=== Section Start ===

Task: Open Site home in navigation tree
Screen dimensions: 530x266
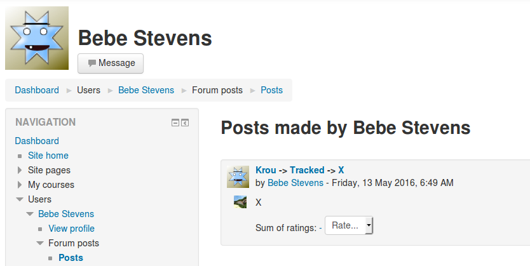Action: pos(48,156)
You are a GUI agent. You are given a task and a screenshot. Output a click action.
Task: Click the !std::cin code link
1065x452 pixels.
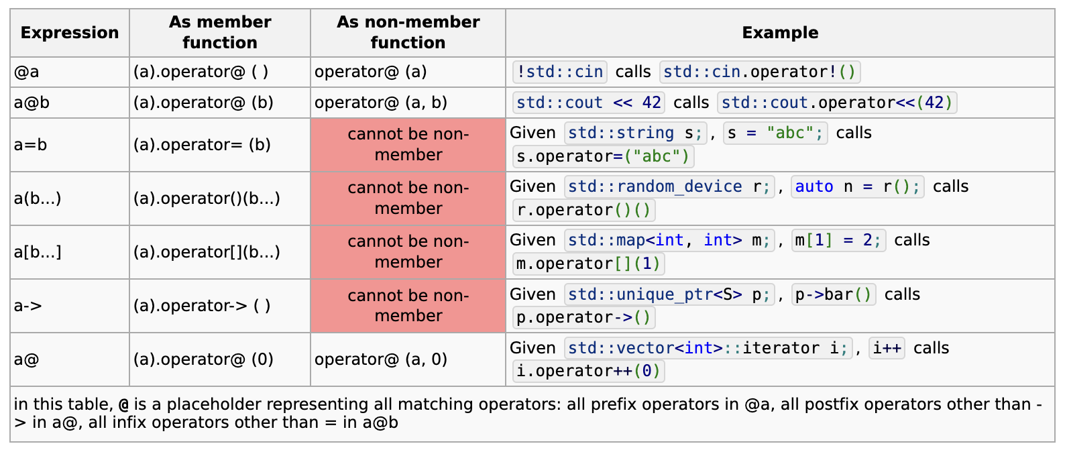coord(560,72)
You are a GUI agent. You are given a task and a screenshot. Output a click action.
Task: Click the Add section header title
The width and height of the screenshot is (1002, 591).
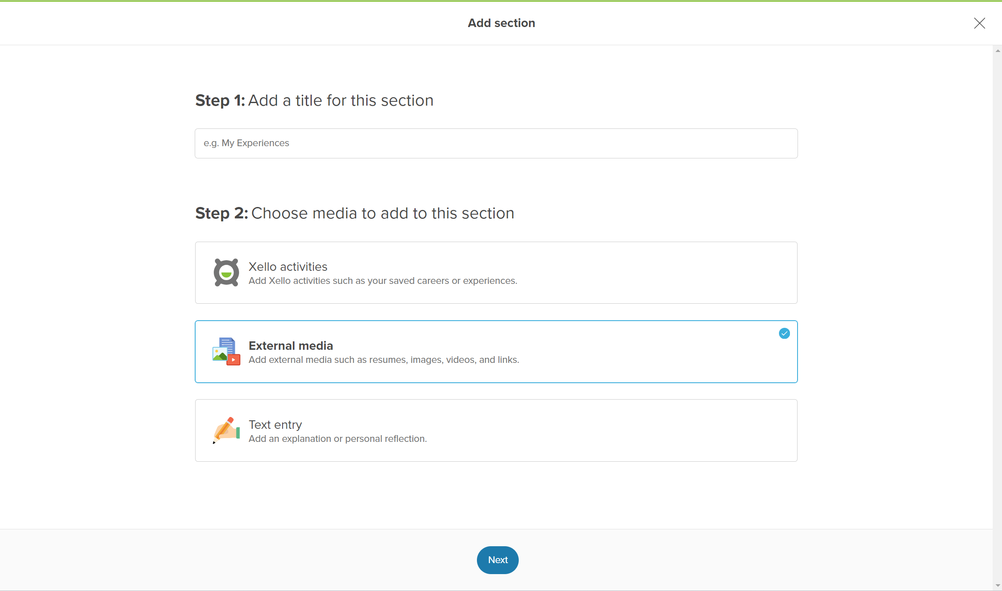click(501, 23)
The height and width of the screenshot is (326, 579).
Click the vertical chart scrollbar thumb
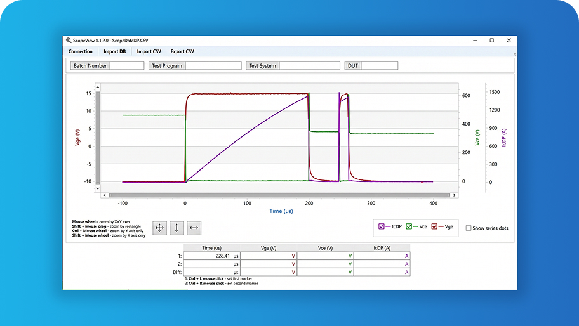98,138
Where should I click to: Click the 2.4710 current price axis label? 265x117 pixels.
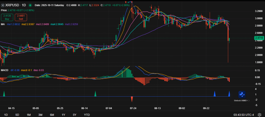click(x=259, y=38)
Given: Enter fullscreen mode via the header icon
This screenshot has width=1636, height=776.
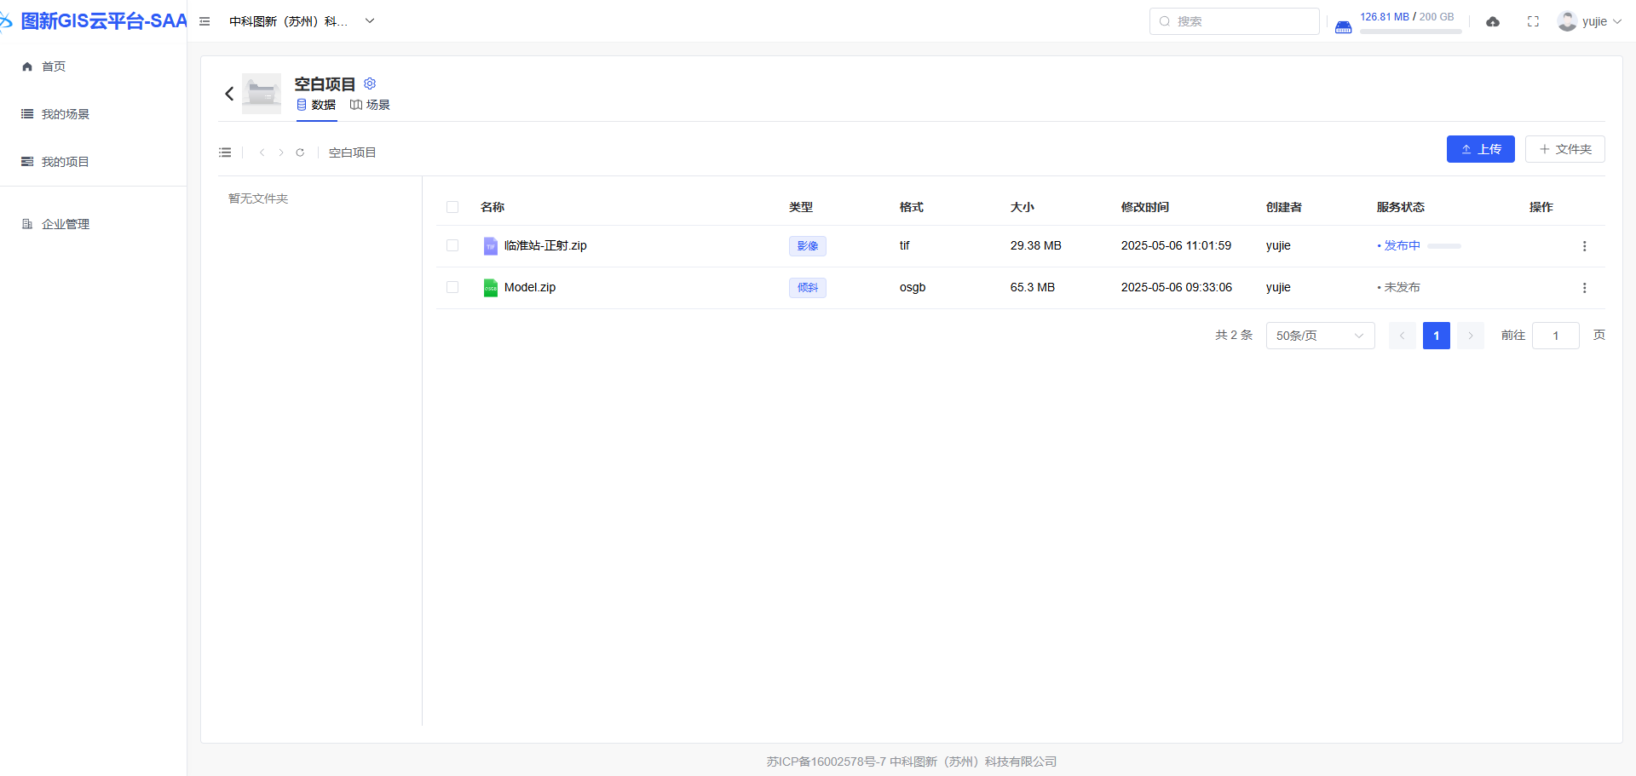Looking at the screenshot, I should [1533, 21].
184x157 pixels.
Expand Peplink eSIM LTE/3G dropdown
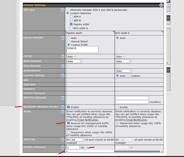[71, 57]
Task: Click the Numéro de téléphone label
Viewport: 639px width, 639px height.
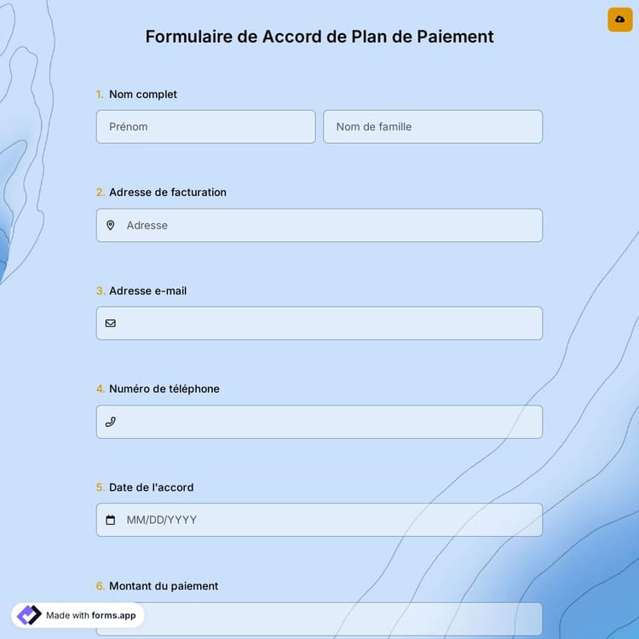Action: tap(164, 389)
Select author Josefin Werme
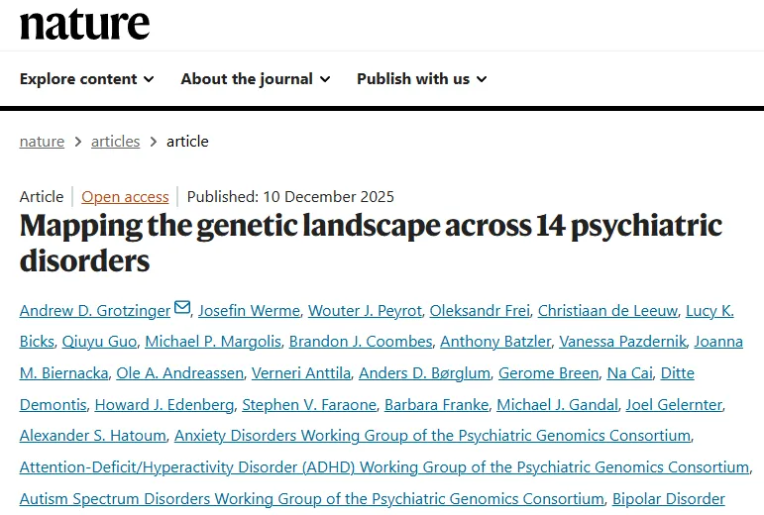This screenshot has width=764, height=515. pyautogui.click(x=247, y=310)
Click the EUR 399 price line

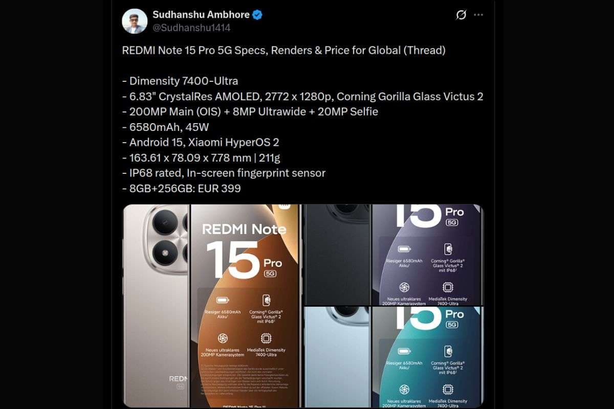pos(181,188)
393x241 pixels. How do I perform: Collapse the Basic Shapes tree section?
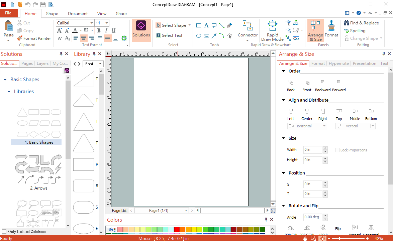[x=5, y=80]
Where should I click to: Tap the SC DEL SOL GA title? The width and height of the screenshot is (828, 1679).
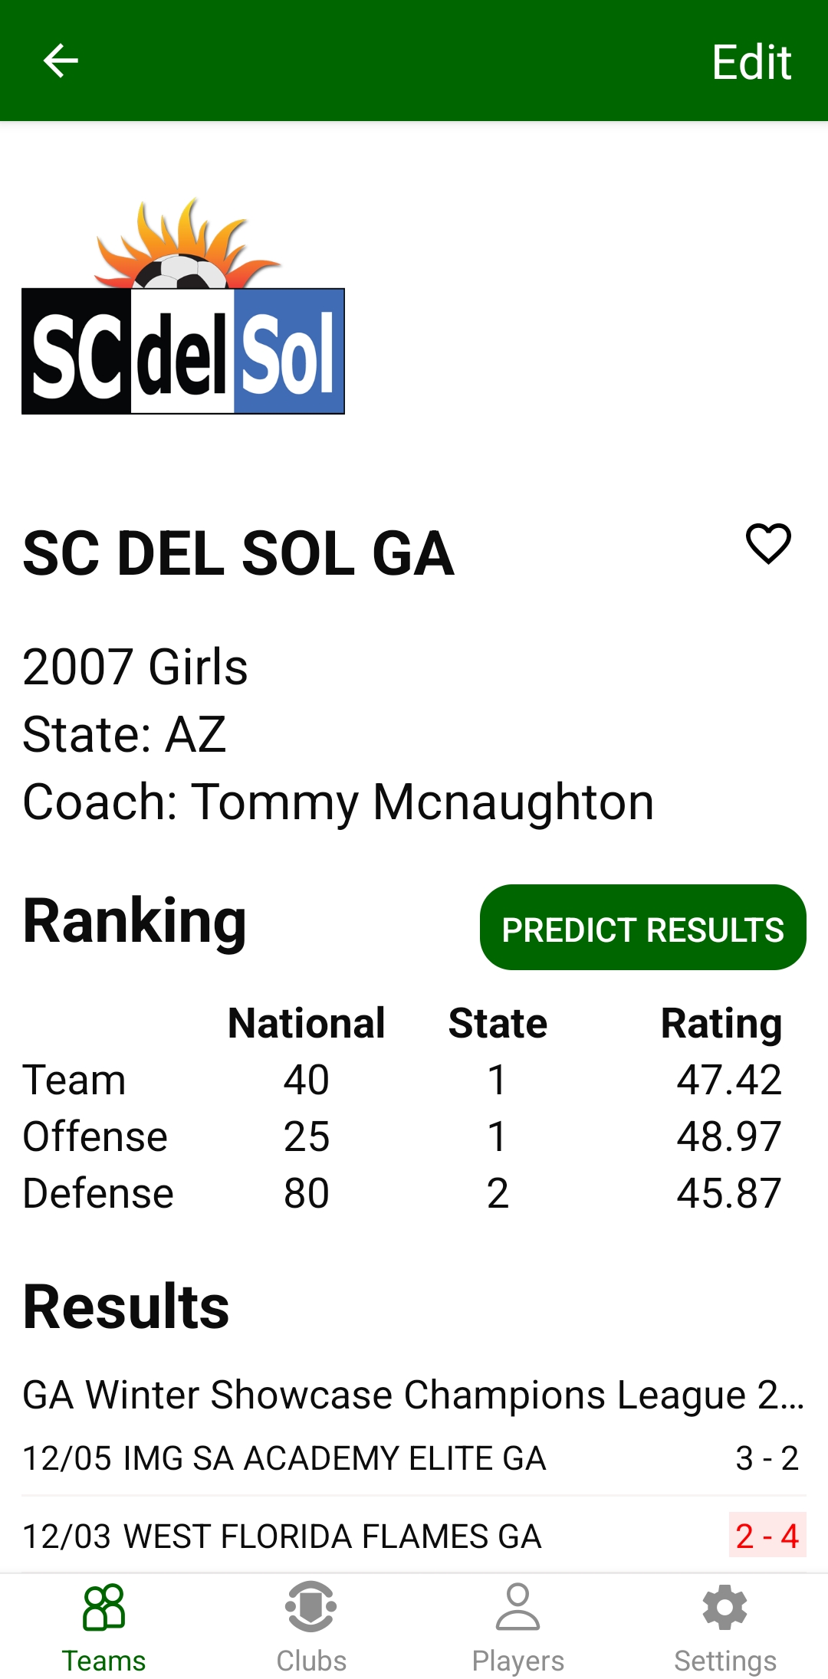click(x=238, y=553)
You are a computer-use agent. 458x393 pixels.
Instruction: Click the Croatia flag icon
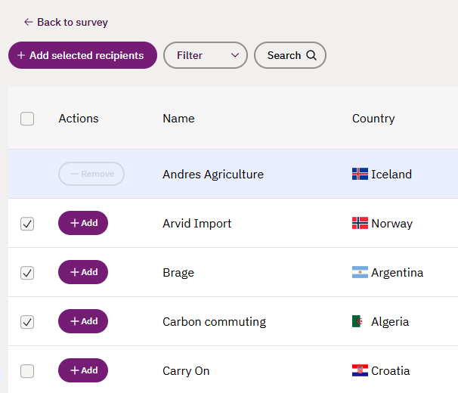click(x=360, y=370)
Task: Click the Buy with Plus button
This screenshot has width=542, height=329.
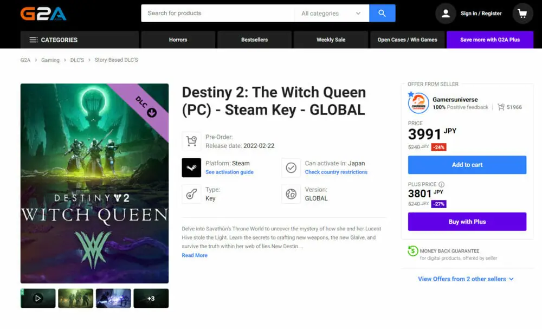Action: [x=467, y=222]
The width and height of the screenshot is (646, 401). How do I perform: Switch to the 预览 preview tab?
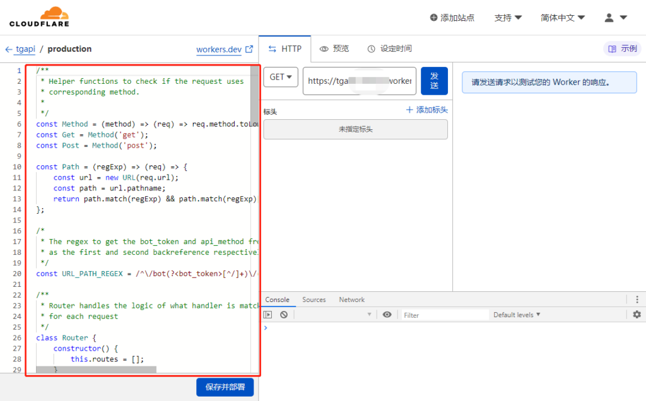(x=334, y=49)
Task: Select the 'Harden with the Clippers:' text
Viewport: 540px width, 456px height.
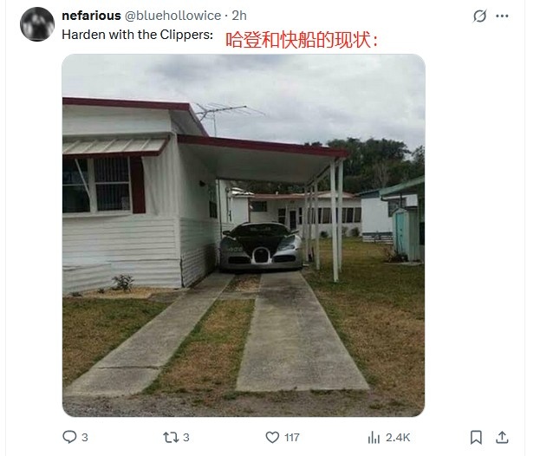Action: point(138,35)
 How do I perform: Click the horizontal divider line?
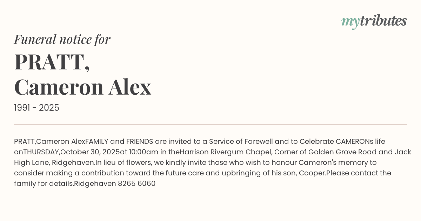click(211, 125)
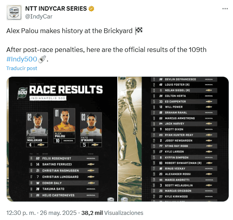Viewport: 233px width, 220px height.
Task: Open the #Indy500 hashtag
Action: (22, 59)
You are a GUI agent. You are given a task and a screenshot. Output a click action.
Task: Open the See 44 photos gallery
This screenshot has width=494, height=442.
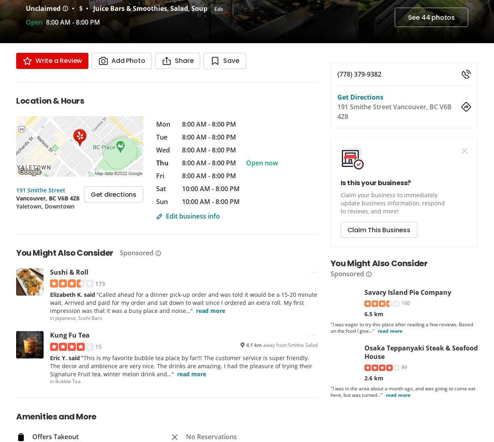[x=431, y=17]
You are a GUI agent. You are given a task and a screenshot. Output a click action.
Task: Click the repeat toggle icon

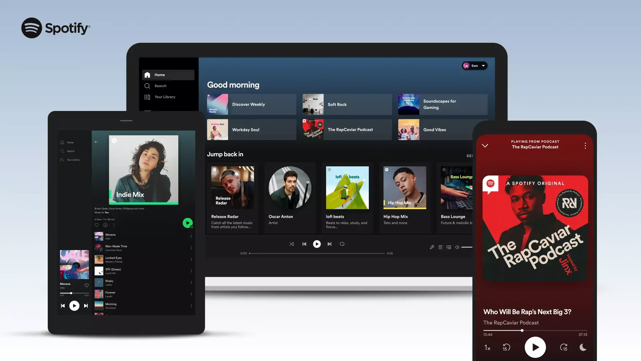pyautogui.click(x=342, y=244)
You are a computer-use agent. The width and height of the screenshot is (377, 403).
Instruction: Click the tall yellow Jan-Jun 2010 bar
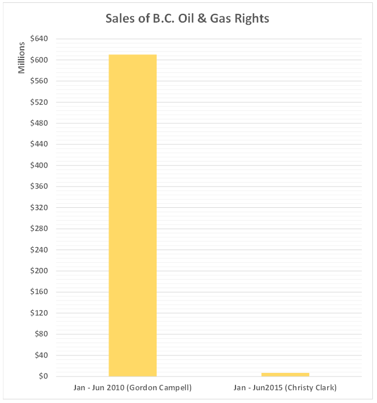(132, 215)
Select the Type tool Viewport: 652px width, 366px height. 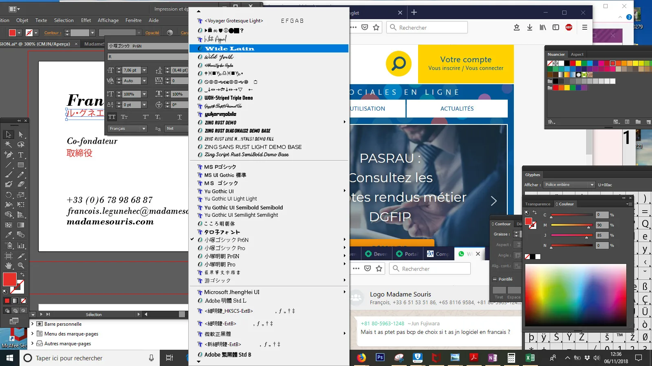21,155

=== Section End ===

● Required work:
Write out exactly the lines above between the one with "This screenshot has width=542, height=329." and the one with "Task: Open the See 44 photos gallery", inclusive, with pictures left out.

● Completed task:
This screenshot has width=542, height=329.
Action: [x=467, y=222]
The width and height of the screenshot is (646, 401). How do I perform: Switch to the 预览 preview tab?
(x=334, y=49)
Task: Select the 'Harden with the Clippers:' text
Viewport: 540px width, 456px height.
Action: point(138,35)
 How do I perform: Click the horizontal divider line?
click(211, 125)
Viewport: 233px width, 220px height.
Task: Open the #Indy500 hashtag
Action: (22, 59)
You are a GUI agent. You are given a task and a screenshot. Output a click action.
Task: Open the See 44 photos gallery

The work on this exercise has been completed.